III - Chuter au littéral et au figuré
J'ai du sable dans la bouche. C'est dégueulasse.
Logiquement, mon premier réflexe est donc de le recracher avec énergie, et un râle dégoûté. Un peu moins logiquement, la réaction de mon corps face aux spasmes de mon diaphragme pour arriver à ce but est de me faire sentir dans une bouffée de douleurs inattendues chacune de mes côtes. Aie.
Du coup, mes efforts pour me débarrasser de ce corps étranger dans ma bouche se doublent de geignements douloureux jusqu'à ce que je reprenne réellement mon souffle, et que je me laisse retomber à plat ventre sur le sol le temps d'appréhender la situation. J'ai la tête qui tourne. C'est pas un effet secondaire vraiment inattendu après s'être mangé une chute pareille. J'ai mal partout, et je me demande de combien de bleus je vais hériter après ça. Je sens à peu près tous mes membres. C'est une bonne nouvelle. Enfin, si vous voulez mon avis, je sens un peu trop à mon goût la main sur laquelle j'ai dû me rattraper, mais ça va, au milieu de toutes les autres douleurs que je me tape, elle jure pas trop.
Des pas précipités résonnent dans les couloirs silencieux au dessus de moi. Je lève difficilement la tête comme si j'avais la moindre chance d'en voir autre chose qu'un plafond moqueur. Rien ne me dément, et les pas s'effacent au loin.
Quelque chose poisse sur ma mâchoire. Ma main vient s'y coller par réflexe, et je le regrette aussitôt. Aie bis. Chaud et humide. Je la ramène sous mes yeux pour en identifier la cause. Sang. Merveilleux.
Je jette un regard assassin à la dalle quelques centimètres à ma gauche, et surtout à l'arête à qui je dois attribuer la paternité de ma blessure vu les tâches vermeilles explosées autour. J'ai eu la chance de tomber majoritairement sur du sable, je constate au passage. Si je m'étais ramassé sur le bloc de pierre qui a effectué sa majestueuse chute en même temps que moi... ouais, ça aurai été plus douloureux. Probablement moins sympathique pour mes chances de survie à court terme, aussi. Je me retourne sur le dos en serrant les dents, non sans que le monde tangue de nouveau autour de moi au passage.

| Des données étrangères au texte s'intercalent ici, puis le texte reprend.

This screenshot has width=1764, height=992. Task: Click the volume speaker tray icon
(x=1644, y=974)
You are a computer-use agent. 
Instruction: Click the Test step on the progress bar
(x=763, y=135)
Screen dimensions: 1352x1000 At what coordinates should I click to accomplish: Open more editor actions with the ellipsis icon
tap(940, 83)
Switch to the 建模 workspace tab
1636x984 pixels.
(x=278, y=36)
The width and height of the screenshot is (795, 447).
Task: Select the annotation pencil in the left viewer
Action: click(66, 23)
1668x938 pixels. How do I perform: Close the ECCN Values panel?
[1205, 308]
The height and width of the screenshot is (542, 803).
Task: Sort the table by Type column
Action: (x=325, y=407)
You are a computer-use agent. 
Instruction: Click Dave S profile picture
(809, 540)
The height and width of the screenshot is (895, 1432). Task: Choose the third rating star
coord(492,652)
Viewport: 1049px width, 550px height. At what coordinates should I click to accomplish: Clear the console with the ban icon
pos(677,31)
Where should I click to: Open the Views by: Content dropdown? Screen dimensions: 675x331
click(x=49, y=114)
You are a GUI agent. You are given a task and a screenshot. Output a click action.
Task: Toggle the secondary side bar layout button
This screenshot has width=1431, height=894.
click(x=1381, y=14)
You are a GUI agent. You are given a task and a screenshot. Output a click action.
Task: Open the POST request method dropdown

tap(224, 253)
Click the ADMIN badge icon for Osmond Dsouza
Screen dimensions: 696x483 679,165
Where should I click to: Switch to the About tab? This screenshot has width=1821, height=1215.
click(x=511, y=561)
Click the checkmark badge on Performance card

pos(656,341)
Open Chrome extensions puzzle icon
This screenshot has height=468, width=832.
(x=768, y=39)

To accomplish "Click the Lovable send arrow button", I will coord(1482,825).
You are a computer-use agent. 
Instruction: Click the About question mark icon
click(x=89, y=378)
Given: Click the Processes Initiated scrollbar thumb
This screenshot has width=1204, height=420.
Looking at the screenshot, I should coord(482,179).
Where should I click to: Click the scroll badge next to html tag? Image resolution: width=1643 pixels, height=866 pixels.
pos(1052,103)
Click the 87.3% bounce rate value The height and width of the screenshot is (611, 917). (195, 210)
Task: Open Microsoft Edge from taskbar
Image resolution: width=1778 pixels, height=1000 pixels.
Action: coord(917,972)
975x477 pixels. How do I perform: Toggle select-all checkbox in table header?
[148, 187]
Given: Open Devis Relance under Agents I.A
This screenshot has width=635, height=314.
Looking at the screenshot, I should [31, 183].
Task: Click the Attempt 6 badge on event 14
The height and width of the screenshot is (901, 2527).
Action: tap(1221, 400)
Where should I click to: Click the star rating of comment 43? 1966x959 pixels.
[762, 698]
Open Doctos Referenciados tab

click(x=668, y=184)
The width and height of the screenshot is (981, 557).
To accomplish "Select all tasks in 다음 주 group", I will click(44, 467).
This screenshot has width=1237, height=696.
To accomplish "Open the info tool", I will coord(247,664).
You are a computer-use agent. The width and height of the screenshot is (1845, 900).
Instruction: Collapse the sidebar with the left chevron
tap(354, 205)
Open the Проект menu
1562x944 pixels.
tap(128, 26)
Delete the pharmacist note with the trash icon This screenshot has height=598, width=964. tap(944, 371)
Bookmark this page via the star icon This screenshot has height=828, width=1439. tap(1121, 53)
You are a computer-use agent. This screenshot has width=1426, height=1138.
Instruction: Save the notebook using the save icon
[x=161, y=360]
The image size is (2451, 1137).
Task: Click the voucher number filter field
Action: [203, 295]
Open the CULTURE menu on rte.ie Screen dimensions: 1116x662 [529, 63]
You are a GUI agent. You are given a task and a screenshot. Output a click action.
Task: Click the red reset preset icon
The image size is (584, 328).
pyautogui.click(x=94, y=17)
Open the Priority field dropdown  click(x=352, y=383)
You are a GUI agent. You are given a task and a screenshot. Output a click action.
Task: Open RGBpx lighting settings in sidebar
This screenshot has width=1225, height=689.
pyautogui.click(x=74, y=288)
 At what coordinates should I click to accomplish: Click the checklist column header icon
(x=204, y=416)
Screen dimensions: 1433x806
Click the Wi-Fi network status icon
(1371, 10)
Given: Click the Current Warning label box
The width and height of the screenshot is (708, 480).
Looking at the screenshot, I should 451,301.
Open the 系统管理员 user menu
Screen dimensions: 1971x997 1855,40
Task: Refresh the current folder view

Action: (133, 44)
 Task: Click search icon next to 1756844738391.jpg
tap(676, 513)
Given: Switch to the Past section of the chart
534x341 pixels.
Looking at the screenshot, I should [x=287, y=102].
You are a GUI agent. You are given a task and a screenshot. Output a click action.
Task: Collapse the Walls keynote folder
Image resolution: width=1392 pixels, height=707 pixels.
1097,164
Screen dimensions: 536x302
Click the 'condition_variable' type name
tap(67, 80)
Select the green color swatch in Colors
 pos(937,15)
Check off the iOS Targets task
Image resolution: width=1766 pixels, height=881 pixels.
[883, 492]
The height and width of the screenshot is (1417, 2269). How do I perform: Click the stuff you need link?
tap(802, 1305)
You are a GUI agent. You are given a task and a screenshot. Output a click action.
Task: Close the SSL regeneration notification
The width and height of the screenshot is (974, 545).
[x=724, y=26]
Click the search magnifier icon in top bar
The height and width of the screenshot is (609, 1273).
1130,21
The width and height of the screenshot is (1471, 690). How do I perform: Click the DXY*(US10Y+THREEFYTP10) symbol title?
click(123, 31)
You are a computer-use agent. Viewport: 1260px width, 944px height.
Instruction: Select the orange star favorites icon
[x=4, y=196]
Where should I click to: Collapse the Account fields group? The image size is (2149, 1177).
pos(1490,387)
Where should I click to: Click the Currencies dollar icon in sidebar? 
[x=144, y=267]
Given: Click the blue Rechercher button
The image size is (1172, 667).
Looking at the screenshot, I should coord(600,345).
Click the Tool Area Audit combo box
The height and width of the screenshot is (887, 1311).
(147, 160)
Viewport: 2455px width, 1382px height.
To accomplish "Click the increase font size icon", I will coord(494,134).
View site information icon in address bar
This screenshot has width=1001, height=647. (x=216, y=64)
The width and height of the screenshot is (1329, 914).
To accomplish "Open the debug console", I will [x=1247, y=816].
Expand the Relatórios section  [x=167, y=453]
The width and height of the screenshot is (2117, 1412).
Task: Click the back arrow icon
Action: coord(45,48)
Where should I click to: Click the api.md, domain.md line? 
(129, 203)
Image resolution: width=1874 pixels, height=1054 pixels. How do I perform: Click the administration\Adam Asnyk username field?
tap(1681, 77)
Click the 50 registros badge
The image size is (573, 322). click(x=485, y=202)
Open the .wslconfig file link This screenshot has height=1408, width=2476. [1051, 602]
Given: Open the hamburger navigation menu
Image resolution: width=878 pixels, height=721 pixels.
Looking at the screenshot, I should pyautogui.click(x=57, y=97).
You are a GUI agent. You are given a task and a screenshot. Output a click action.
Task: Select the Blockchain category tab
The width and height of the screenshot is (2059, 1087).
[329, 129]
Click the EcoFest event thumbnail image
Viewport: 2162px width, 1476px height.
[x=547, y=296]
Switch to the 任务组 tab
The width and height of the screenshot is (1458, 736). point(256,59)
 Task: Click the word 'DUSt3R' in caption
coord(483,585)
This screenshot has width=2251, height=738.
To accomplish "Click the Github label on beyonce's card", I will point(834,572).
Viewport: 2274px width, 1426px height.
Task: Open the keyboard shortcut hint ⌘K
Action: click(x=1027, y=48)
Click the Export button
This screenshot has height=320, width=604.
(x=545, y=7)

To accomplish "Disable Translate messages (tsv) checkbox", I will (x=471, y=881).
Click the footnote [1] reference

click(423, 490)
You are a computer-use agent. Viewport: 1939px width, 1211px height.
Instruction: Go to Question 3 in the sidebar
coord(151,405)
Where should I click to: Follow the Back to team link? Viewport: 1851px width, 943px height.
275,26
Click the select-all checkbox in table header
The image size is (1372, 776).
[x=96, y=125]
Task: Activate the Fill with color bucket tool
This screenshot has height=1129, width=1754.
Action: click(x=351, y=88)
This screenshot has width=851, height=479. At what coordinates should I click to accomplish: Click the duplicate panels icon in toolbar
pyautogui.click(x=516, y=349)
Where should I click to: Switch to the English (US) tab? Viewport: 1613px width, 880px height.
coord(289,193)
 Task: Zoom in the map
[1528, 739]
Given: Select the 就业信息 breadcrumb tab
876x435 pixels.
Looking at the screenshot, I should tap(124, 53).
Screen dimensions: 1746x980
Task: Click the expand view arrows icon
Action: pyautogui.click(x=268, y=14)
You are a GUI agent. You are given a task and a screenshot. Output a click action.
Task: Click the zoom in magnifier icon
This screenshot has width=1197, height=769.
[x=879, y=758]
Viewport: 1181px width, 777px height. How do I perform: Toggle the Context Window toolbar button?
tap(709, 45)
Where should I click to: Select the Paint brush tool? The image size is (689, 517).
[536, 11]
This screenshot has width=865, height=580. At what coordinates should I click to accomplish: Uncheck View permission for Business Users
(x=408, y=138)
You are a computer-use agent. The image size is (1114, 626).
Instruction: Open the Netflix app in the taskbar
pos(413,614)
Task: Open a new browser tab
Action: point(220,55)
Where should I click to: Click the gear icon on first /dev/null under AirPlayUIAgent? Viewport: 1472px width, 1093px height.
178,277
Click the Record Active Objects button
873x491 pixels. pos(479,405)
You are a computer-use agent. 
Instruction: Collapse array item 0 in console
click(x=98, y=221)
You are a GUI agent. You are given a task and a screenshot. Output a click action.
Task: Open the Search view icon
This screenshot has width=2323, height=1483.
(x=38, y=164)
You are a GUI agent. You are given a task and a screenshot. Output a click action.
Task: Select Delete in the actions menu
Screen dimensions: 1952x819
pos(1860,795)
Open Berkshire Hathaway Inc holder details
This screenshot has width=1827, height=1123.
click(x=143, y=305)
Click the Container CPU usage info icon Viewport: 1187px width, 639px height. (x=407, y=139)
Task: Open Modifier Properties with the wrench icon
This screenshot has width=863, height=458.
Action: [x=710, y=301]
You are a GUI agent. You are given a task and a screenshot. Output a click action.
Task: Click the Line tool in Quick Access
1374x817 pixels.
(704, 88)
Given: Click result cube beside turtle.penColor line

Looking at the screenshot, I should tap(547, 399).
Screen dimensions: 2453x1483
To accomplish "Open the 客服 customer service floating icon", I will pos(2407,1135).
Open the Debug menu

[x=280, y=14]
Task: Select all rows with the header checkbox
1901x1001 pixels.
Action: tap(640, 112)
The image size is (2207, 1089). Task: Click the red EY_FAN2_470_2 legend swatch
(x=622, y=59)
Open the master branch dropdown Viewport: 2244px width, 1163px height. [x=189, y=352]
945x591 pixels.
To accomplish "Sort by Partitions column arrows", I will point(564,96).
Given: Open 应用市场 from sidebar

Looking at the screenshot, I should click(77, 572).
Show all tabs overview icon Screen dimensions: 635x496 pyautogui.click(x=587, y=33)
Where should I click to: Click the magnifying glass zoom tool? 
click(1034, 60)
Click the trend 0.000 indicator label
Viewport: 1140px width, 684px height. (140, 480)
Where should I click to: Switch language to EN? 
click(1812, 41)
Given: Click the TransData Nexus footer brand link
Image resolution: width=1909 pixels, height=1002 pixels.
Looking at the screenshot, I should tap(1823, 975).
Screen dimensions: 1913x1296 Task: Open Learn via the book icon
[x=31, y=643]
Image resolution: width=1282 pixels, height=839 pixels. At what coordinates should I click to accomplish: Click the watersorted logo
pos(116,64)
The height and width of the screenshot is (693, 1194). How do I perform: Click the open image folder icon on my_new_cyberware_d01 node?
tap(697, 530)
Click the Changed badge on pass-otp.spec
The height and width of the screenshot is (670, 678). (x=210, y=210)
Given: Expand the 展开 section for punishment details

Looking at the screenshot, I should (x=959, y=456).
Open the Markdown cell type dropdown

Quelle journée de merde. Ca m'apprendra à courir derrière des gars bizarres en plein désert. Ouais, à la réflexion, c'est pas la meilleure idée que j'ai jamais eue de ma vie non plus. Heureusement - ce terme est discutable - je risque d'hériter d'une merveilleuse cicatrice en pleine mâchoire pour m'en rappeler à l'avenir. Et tout ça pour que cet idiot de gars bizarre se soit probablement enfui, maintenant.
Le retour des bruits de pas affolés me fait rouvrir les yeux à contrecoeur, malgré une violente envie de rester parfaitement immobile pour ne pas encourager le demi-milliard de bouts de mon corps tentant de se détacher les uns des autres. Quelqu'un qui glisse, se rattrape et jure. Je fronce les sourcils en fixant l'escalier en ruines à l'autre bout de la pièce.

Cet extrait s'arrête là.